An Empire of Concealed Assets

How Richard Goldberg and David Shuster got terminating sanctions in a bankruptcy case

Published in 2018 Maryland Super Lawyers magazine

By Trevor Kupfer on December 12, 2017


In 2014, Richard Goldberg and Dave Shuster filed suit against businessman Vince Abell. At issue were Abell’s sketchy real estate dealings—primarily, residences in the DC area. 

“Some he’d flip, others he’d rent,” says Goldberg, of Shapiro Sher. “But where he got into trouble was mortgage-rescue scams. He would follow the foreclosure dockets and seize on the elderly, minorities and unsophisticated borrowers.” 

Abell would approach these homeowners, offer them funds to help them out of foreclosure, and ask them to sign paperwork. But hidden in those documents were the deed to the home and a lease to rent the property. Abell would then proceed to evict them from “his” new homes. Eventually he got caught, attracted lawsuits and began fleeing his creditors.

“Vince’s other game was hiding his assets,” Goldberg says. “He would form phantom companies and a tangled web of—how many properties were in Exhibit 1, Dave?”

“Oh, hundreds,” says Shuster, of Kramon & Graham. “There were houses and buildings in LLCs under other people’s names but, in actuality, belonged to Vince, and should be subject to the bankruptcy state and liquidation.”

“[Fellow trustee Roger Schlossberg] and I were convinced from day one, from the first time we met with the debtor, that they were hiding assets,” says Goldberg. “So we set out to prove that Vince Abell had an empire of concealed assets.”

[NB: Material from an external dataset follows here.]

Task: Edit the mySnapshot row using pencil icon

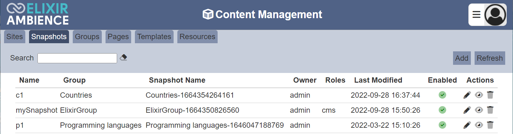Action: [x=467, y=110]
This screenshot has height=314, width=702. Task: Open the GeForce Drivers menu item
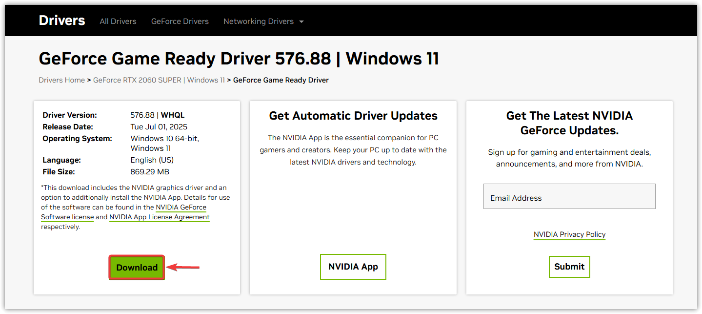click(x=180, y=21)
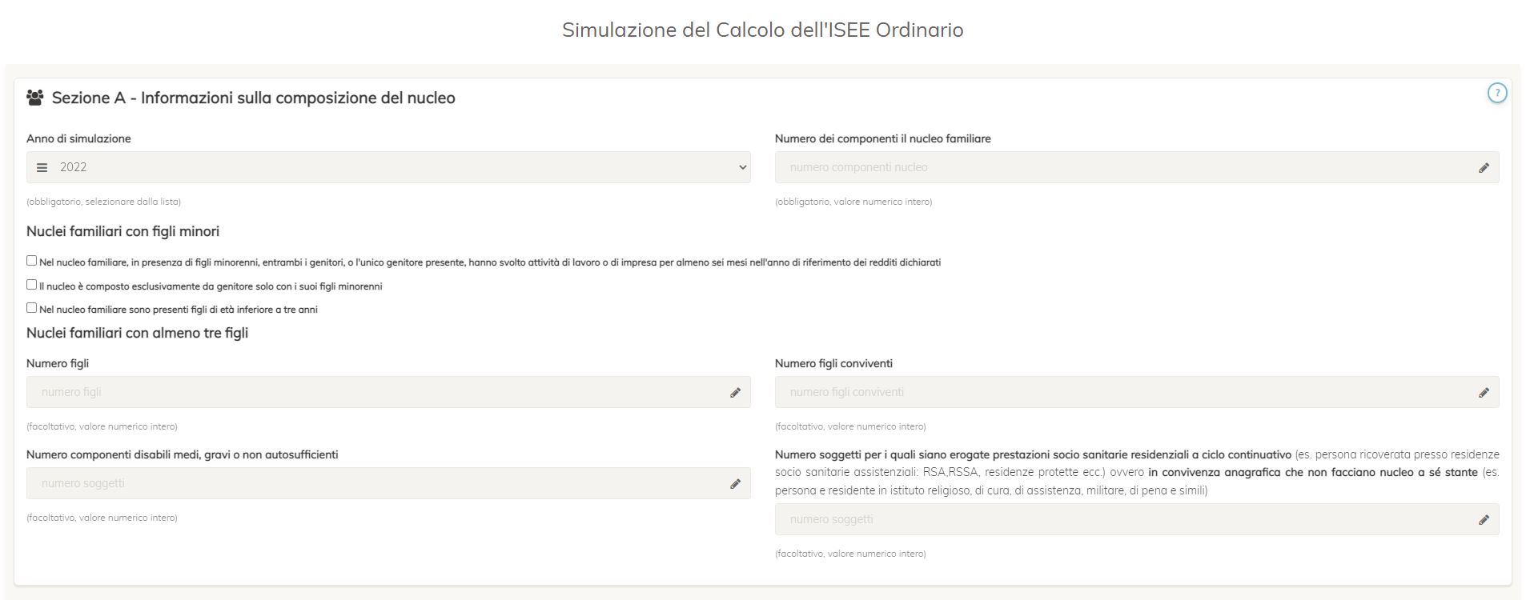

The bankruptcy case came to Goldberg in 2013. Goldberg had represented the plaintiff, Schlossberg, many times over the years. Oddly enough, both Schlossberg and Goldberg were asked by separate creditors to handle the Chapter 11 case against Vincent Abell. In the end, Schlossberg was appointed and retained Goldberg’s team at Shapiro Sher, but it could easily have been the other way around.

The first step was to accumulate and sell some of Abell’s assets—about $8 million worth—with the intent of “building up a war chest to go out and engage a high-end litigation attorney,” Goldberg says. Enter Dave Shuster and his team at Kramon & Graham.

The two firms collaborated on nearly every aspect of the case, with one major difference between them: the fee arrangement. Goldberg had hourly rates, while Shuster worked on contingency—a considerable risk in a bankruptcy case. “In many of these kinds of cases, you can work for months or even years and never recover anything,” says Shuster, who joined the team in 2014.

“Winning is extraordinarily difficult, and collecting can oftentimes be even more difficult,” Goldberg adds.

Also difficult was proving that Abell hid assets (which is generally difficult in such matters, the lawyers note), but they got a big break. Abell and his wife handled their properties through computers, which the firms duplicated and examined. “That’s when everything turned,” Goldberg says.

“We did a forensic image of all their computers and my partner, Jean Lewis, noticed a number of files labeled as a string of ‘Z’s. Our forensic expert explained that they’re remnants from a program called CCleaner,” Shuster says. “It was clear they used a wiping program to permanently delete their records.”

“Literally it was days prior to us getting the computers that they ran the program,” Goldberg adds.

They then filed a motion for sanctions for the spoliation of evidence, and presented their findings in a five-day bench trial in April 2015 at the Bankruptcy Court for the District of Maryland. 

“If the court finds spoliation, there are a range of sanctions the court can impose, depending on how severe the spoliation is. In this case, because the court found that the spoliation was intentional and widespread, the court granted terminating sanctions,” Shuster says. “The judge wrote a 51-page opinion and found in our favor on every single factual contention and granted us the ultimate relief. It’s no easy thing for a court to disqualify a litigant from even putting on a defense, but the judge had plenty of evidence, and we obviously think it was the right thing to do.”

“It’s probably the most comprehensive spoliation opinion in the country,” Goldberg adds. In fact, the judge issued a separate order that Abell pay hourly attorney’s fees, which amounted to more than $600,000.

The ruling came about a year after the trial, in April 2016, and the duo recalls vividly how they heard. “I was at my rock climbing gym and I got a call from Dave,” Goldberg says.

“I was in the car on my way home,” Shuster says.

“He was downloading it onto his phone and saying, ‘I think we won,’” Goldberg says with a laugh, “and I’m like, ‘What did we win?’”

“I was scrolling through trying to get to the end and, sure enough, we won,” Shuster says.

Later that summer, they auctioned another 33 properties for about $8 million. To date they have sold about 60 entities and paid between $10 and $15 million of creditor claims.

There are still assets to liquidate, and others to uncover, but they couldn’t be happier with the unlikely result.

“This was the goal, but they don’t all turn out like this,” Goldberg says. “We had a great trustee, a great bankruptcy team, and an equally great, if not better, litigation team. We collaborated and pulled this whole thing together.”